Raven's eyes fluttered at the jostling; she managed a low, furious noise and a helpless attempt to bat them away.

"No… not finished… let go—"

"Shut up, you crazy, crazy girl!" Katara hissed, and sniffled, more scared than angry. "That could have killed you!"

Then the sky itself dropped on the Fire Nation forces.

A wall of air pushed men back, flung some off their feet, sent rhinos bellowing and stumbling sideways; spears clattered to the ground. Zuko stayed in place sheerly through the fortune of still being on a knee.

He didn't need a clear view to know who that was.

"The Avatar—agh!" He strained to yell.

The glider cut down through the last shreds of fog blown far away like a stroke of paint, orange and yellow bright against the gray, dusting the ground with a spiraling flurry of smoldering leaves and soot from the battle, but looping back up above the tree tops.

It was the first time Zuko had seen him clearly. He was airbending—he had to be the Avatar—but he was just a boy. It wasn't what he expected, and the kid looked horrified for some reason.

"Uh, that's right! Chase me! I'm the Avatar!" Aang shouted, voice warbling with a bit of emotion. "No reason to stay here!"

And Aang swooped down along the evenly sloping hills to the beach, leaving an open tunnel in the fog behind him. Zuko instantly started back down the dirt road, but halted after one step. It wasn't long. Half a breath, a crack in his focus, not worthy of consideration.
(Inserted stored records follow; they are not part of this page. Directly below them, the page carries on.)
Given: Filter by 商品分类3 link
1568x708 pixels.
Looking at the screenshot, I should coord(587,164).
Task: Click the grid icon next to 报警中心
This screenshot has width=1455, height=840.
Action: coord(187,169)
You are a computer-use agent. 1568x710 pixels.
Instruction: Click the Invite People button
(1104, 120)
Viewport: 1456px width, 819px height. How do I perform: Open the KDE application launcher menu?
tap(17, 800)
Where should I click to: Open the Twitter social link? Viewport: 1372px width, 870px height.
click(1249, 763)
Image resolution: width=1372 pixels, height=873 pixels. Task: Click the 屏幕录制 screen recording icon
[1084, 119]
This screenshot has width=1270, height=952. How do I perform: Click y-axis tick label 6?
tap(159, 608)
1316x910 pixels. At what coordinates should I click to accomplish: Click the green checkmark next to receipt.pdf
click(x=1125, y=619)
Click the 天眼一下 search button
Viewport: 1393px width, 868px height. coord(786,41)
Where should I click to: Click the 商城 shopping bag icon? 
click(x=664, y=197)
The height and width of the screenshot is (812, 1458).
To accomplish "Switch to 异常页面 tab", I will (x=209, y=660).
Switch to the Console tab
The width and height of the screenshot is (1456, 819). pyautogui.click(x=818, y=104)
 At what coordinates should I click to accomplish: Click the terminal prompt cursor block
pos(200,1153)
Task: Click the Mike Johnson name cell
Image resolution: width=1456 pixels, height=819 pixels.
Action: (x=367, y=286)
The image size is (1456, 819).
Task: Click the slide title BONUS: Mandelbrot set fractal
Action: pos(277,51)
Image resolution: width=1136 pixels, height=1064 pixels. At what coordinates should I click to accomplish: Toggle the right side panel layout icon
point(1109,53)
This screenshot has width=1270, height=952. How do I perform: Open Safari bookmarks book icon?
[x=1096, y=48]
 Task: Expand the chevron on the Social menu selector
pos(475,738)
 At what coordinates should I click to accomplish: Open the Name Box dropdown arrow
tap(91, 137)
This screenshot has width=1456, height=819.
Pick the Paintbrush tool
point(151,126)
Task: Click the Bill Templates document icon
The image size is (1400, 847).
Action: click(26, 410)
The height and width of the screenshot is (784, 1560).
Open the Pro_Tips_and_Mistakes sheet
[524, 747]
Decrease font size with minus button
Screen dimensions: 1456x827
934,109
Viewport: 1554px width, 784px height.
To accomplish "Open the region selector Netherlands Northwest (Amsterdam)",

What are you doing? He snarled at himself as he moved again. She tried to kill you. Twice. She's crazy! Suicidally crazy! She attacked you in front of your own troops. She attacked you here. She is nothing but a distraction and a painful memory—he wobbled in place, vision blurring for a moment as his heart felt like it lurched, surely just pain from the impact against his already angry ribs.

He hated that he wasn't sure. But he had a mission. Zuko seized that hatred, welded it to his purpose, and let it burn everything else out. The pain was nothing, that blast was nothing, Raven's distractions were nothing. Flames jetted out of his nostrils as what was left of his ponytail fell loosely in a mess. A soldier tried to hand him his damaged helmet. He swatted it aside.

"Leave it! All that matters is catching the Avatar! Let's go!" he commanded, crushing out the sound of pain with rage.

"But is Lady Arza in the hands of an enemy...?" a firebender who should know better asked.

"I don't know what she's doing, I don't care! We're leaving! Now!" he bellowed as he approached his Komodo Rhino. It had an annoyed vibe about it, but took one look at Zuko storming towards it and it scurried back onto the road, obediently ready to be ridden again.

Zuko refused to look back to see those girls disappear into the fog with Raven's head lolling between them.